Lenin, the prominent Marxist prophet maintained that the state, law and the pre-eminent capitalists always retain a symmetrical relation, in which the former two work as tool of oppression and legitimacy of the latter. Many of us may not support this contention. But even if we disregard Lenin, we would possibly find that it is in fact difficult a task to disintegrate the state from this chain of connection. I suggest that the state should be more pro-poor in its socio-political actions or, least we must neutralize the state. We already have these thoughts, but what is lacking is a comprehensive design and practical initiative for the purpose.
From the perspective of environmental rights, things are getting more complex. We the conscious, literate people, are already aware of the international campaigns on global warming and climate change. But the point of consideration is how much practical connection do we have with the environment? We consider the nature as space, in which we live, breathe, we love to see natural beauty, the hills, the stars, the night sky, the ocean; we cherish a moonlight night, we love to see the pea-cocks, whales, sharks, tigers, elephants; we are happy to visit the forests, lakesides and that’s all. All we do is living and entertaining. We, possibly never interacted with the nature the way a farmer or, a fisherman does or, feels. We live on the nature and they make it living. Now, think for a minute how much these people are aware of environmental rights, or protection? The answer, I think we all know; they know almost nothing. Then, if these people are not aware of their rights, who and how to protect the environment?

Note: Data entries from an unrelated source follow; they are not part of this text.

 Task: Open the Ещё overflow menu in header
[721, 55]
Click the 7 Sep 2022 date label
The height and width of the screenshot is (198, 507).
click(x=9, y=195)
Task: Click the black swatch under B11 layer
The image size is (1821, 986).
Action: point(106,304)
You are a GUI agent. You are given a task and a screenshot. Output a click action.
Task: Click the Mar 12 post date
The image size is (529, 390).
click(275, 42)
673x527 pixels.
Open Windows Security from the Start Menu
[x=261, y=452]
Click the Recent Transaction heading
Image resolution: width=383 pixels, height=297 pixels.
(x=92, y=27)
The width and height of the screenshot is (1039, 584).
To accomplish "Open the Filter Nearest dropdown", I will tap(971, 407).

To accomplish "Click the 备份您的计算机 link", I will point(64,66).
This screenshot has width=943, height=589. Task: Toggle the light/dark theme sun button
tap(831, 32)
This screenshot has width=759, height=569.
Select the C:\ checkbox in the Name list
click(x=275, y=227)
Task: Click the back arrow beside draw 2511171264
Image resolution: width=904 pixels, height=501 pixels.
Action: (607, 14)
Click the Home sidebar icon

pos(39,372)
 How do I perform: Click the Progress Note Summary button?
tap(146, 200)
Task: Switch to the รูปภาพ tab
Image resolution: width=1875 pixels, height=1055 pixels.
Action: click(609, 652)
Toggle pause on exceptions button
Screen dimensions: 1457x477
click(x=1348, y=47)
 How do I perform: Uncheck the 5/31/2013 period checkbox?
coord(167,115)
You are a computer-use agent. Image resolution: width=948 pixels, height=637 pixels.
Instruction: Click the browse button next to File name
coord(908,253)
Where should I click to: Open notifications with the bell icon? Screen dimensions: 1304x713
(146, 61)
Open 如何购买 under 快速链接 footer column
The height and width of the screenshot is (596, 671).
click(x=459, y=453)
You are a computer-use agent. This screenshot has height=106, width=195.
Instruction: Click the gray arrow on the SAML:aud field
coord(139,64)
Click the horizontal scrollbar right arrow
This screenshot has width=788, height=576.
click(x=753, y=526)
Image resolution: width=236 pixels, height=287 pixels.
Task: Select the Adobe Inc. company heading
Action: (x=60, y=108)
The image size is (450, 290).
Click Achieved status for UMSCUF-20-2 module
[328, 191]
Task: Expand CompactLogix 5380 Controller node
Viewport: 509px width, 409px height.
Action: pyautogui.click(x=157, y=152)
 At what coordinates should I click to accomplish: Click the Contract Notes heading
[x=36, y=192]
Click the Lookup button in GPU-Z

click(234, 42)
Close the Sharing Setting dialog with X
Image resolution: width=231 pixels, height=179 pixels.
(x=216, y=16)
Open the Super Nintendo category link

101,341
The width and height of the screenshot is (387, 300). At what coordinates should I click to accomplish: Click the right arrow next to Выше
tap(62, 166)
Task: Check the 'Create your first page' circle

I understand that many would suggest that environmental damage is caused more by the educated people than the farmers and fisherman. This is true, and therefore, besides the literate and conscious people we must have to think to add and aware the maximum number of earthlings who live on earth. It is basically, their art and heritage to make the earth living. The international instruments on environmental rights, like human rights instruments, impose the key responsibility on the shoulder of the state. If, for this purpose we deconstruct the term state, we would find, most possibly no farmer, no fisherman or, suchlike, but, the pre-eminent members of the society. If we consider the positive relation between the commercial enterprises and the state for this purpose, we may see that the present type of environmental protection supports this joint venture. That is, the emphasis is given more on development than environment protection. I must make it clear that I support the right to development, but, it must be environmentally sustainable. What I am trying to say is that when you emphasize on development it appears that you (intentionally/ unintentionally) support the key contention of the industrialists and not of the poor farmers. In this language, development has a specific meaning; it never meant for the poor. Development always principally has a commercial connotation. So, there is always a question, as no one knows, to what extent we have to sacrifice our environment for the sake of development.